Scarecrow Festivals in England

by Kent Page McGroarty
Start a scarecrow festival in your community.

Start a scarecrow festival in your community. Images

Scarecrow festivals held in England and other areas of the world are generally annual events to raise money for festival-site churches and schools as well as to bring villagers together to celebrate the season as a community. The festival originated in Wray, England in the early 1990s and quickly spread as a festival idea to other English villages. They remain popular, as they are a good method of raising money for a community. Festivals feature elaborate scarecrow displays in participants' front yards, as well as other festival components, such as live music and food vendors.

Competition Sites

Scarecrow festivals in England include the Harpole Scarecrow Festival, in Harpole near Northampton; the Wray Scarecrow Festival in the village of Wray in Lancashire; and the Langwathby Scarecrow Festival in Langwathby near Penrith. The residents of these villages come up with new and imaginative scarecrow ideas each year. The websites for such festivals often include scarecrow maps, allowing you to find the most scarecrows possible.

Scarecrow Themes

Scarecrow displays are placed in the front yards of participates. Past scarecrow themes, according to the galleries of individual festivals, have included moving scarecrows, detectives and crime, historical events or characters, reality television, topical themes and traditional themes. Other theme ideas have included superheros such as Spiderman, movies such as "The Silence of the Lambs," "Pirates of the Caribbean" and "The Sound of Music," fairy tales and cowboys.

Festival Activities

In addition to enjoying the different scarecrow displays, these festivals often include additional activities such as those for children including rides, face painting, bouncy castles, climbing towers and children's games.

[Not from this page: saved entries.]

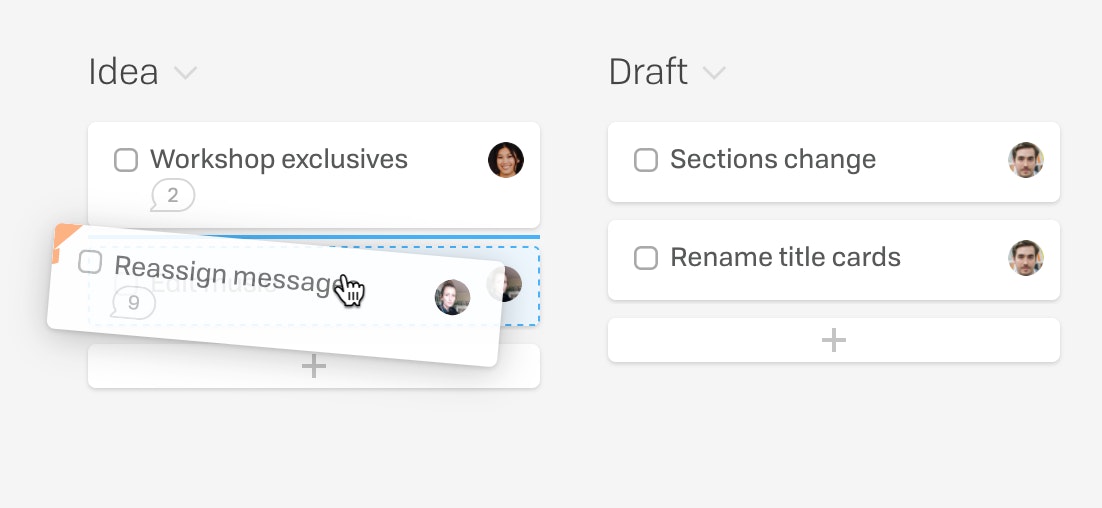This screenshot has height=508, width=1102.
Task: Open the Sections change card title
Action: (773, 159)
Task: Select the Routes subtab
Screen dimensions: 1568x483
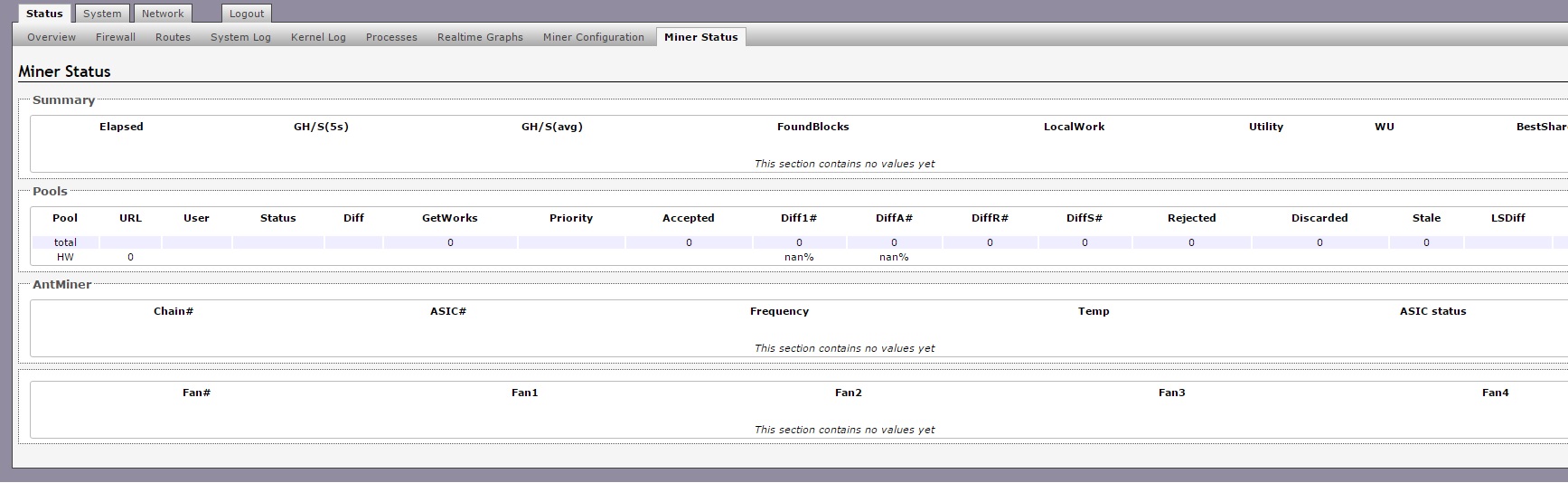Action: 173,37
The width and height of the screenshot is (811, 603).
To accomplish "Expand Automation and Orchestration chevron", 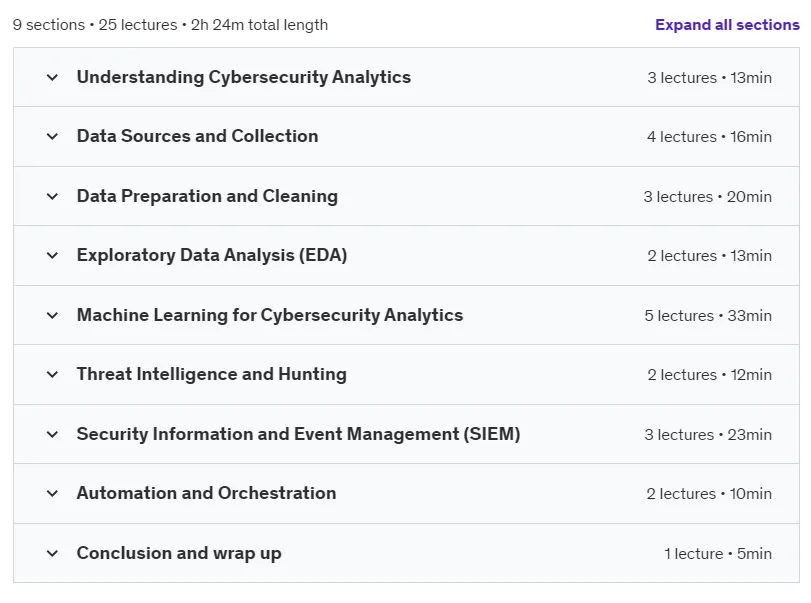I will (x=52, y=493).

Street circuses are also featured at some festivals, such as the one in Harpole, and include fire-eaters, stilt walkers, jesters and jugglers. Raffles, live music and entertainment, remote-controlled vehicle displays, refreshment stands featuring everything from barbecue to sandwiches to cakes and coffee, and even living scarecrows and scarecrows on bikes may also be featured at assorted festivals.

Awards and Fundraising

Most festivals award cash prizes to the winners, though the festivals are usually a fundraising project for the village. For example, the first Langwathby Scarecrow Festival in 2004 raised money to restore the village hall. The Harpole festival has previously used the scarecrow festival as a way to make money for community projects, such as restoring school playgrounds, performing stages and playing fields, as well as renovating church yards and church-building repairs. Contributions are also made to community youth clubs and organizations.